[Stored data entries]
_ _ _ _ _ _ _
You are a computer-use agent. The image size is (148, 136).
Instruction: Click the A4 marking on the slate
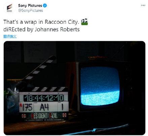coord(44,107)
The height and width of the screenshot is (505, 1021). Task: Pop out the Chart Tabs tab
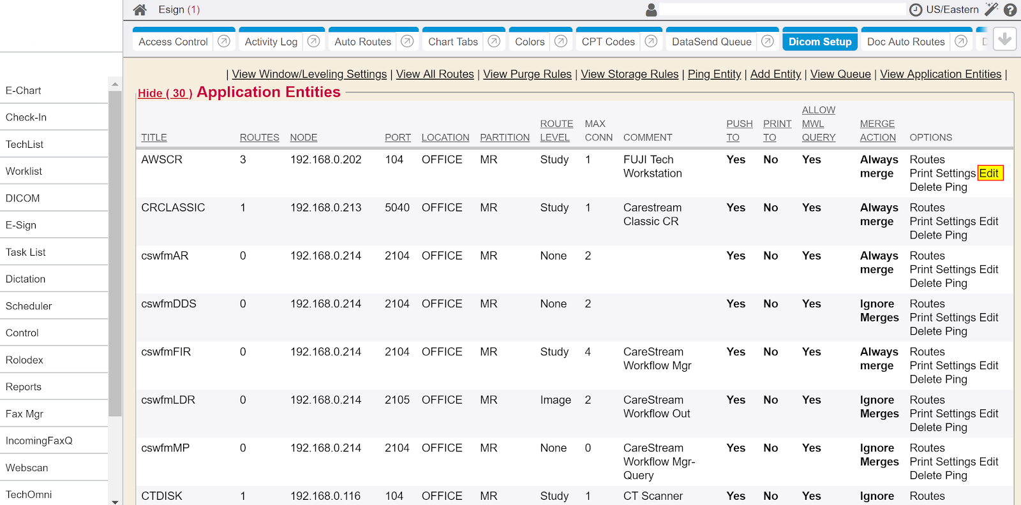pos(494,41)
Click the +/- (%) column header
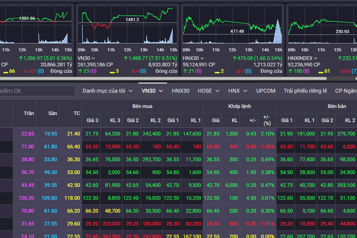The height and width of the screenshot is (238, 357). coord(267,120)
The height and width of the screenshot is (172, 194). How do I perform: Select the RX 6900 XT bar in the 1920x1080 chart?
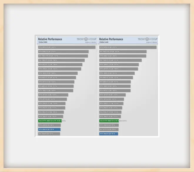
_ _ _ _ _ _ _
--- Exercise description ---
Retype every record above exactly as written, but leave out the pictures.

--- Answer to the exercise ---
You are a computer-use agent. The image size is (148, 136).
Instruction: Click the A4 marking on the slate
coord(44,107)
The height and width of the screenshot is (505, 1021). Task: Pop out the Chart Tabs tab
pos(494,41)
Click the +/- (%) column header
The height and width of the screenshot is (238, 357). coord(267,120)
The height and width of the screenshot is (172, 194). How do I perform: Select the RX 6900 XT bar in the 1920x1080 chart?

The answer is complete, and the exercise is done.